Accordingly, the foregoing shows that Alexander was provided with all required written information pursuant to the April 4, 2012 correspondence. He used that information to provide a rebuttal document. He had the written notice with him while he was interrogated. He knew exactly what was occurring in relation to the investigation. Through the written notice and his copies of the bill of rights, he knew the identity all persons present at each meeting with Chief King.

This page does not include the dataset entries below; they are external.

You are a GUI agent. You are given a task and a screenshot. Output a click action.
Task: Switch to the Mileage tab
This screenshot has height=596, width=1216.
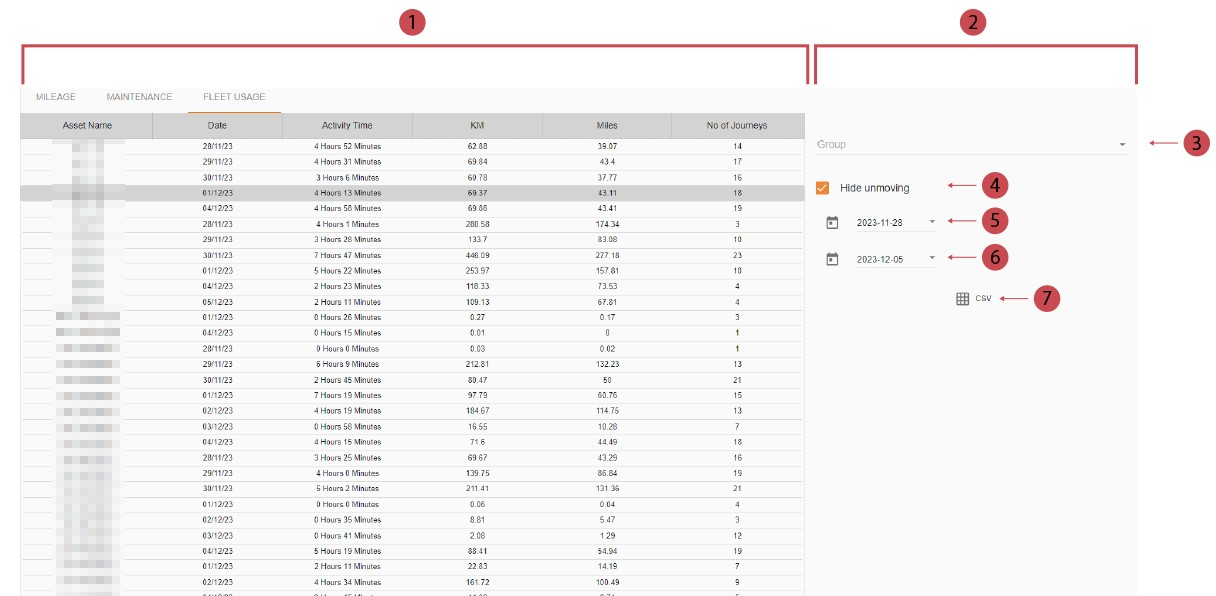(x=55, y=97)
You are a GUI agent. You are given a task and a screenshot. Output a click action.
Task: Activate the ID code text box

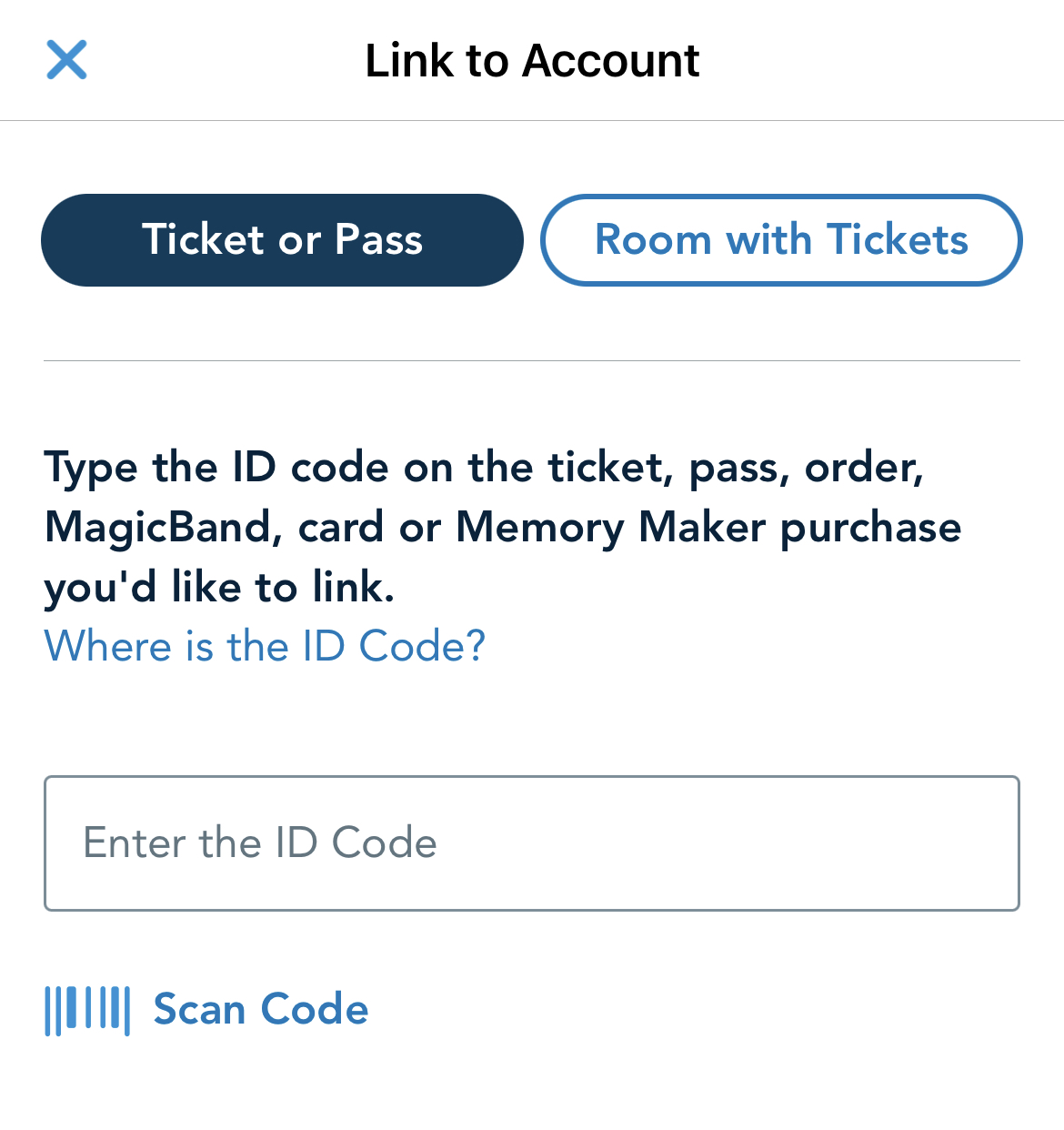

At the civil service proceeding, the Board was presented with the above evidence and voted to uphold the AFD's termination of Alexander. Following the appeal of the Board's decision, the trial court stated: “[C]onsidering the standard of review is clearly erroneous or manifest error, I just don't see ... plaintiff meeting that burden here today and to the extent that I would overturn the decision of the Board[,] so I'm gonna deny your request.” The trial court then affirmed the Board's decision.

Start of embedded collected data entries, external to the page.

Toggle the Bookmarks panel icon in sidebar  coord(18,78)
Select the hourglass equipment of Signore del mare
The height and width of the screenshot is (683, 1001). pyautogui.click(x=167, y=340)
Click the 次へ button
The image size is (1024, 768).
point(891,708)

Finally, we note that Alexander provided two cases in support of his position. In his first cited case, Ouachita Parish Police Jury v. Ouachita Parish Fire Protection District No. 1 Civil Service Board, 46,480 (La.App. 2 Cir. 9/21/11), 72 So.3d 987, a firefighter's termination was overturned by a civil service board because his interrogation was not recorded as required by La.R.S. 33:2181(B)(4). Pursuant to La.R.S. 33:2181(B)(4), “[a]ll interrogations of any fire employee in connection with the investigation shall be recorded in full.” In the present case, Alexander's assignment of error only deals with La.R.S. 33:2181(B)(2) rather than La.R.S. 33:2181(B)(4). Regardless, there is no issue regarding the recording of Alexander's statements as the record contains all of the recorded statements taken during Alexander's interrogations. Thus, Ouachita Parish Police Jury is inapplicable to the present case.
Alexander also cites Bracey v. City of Alexandria, 11–621 (La.App. 3 Cir. 2/1/12), 84 So.3d 669. In Bracey, the main issue was whether the city violated the sixty-day investigative period required by La.R.S. 33:2186. Since the issue in the present case deals with a different statute, i.e., La.R.S.33:2181(B)(2), Bracey does not offer guidance with respect to the issue in the present case. In fact, this court in Bracey only briefly mentions La.R.S.33:2181(B)(2) when it recites the statute in response to the plaintiff's second and third assignments of error, which this court found lacked merit. Thus, Bracey is also inapplicable since it provides no guidance for the interpretation of La.R.S. 33:2181(B)(2).
For the reasons stated above, we find the trial court was not manifestly erroneous, and its judgment is affirmed.
DECREE
The trial court's judgment is affirmed. Costs of this appeal are assessed against Plaintiff/Appellant, Raymond Alexander.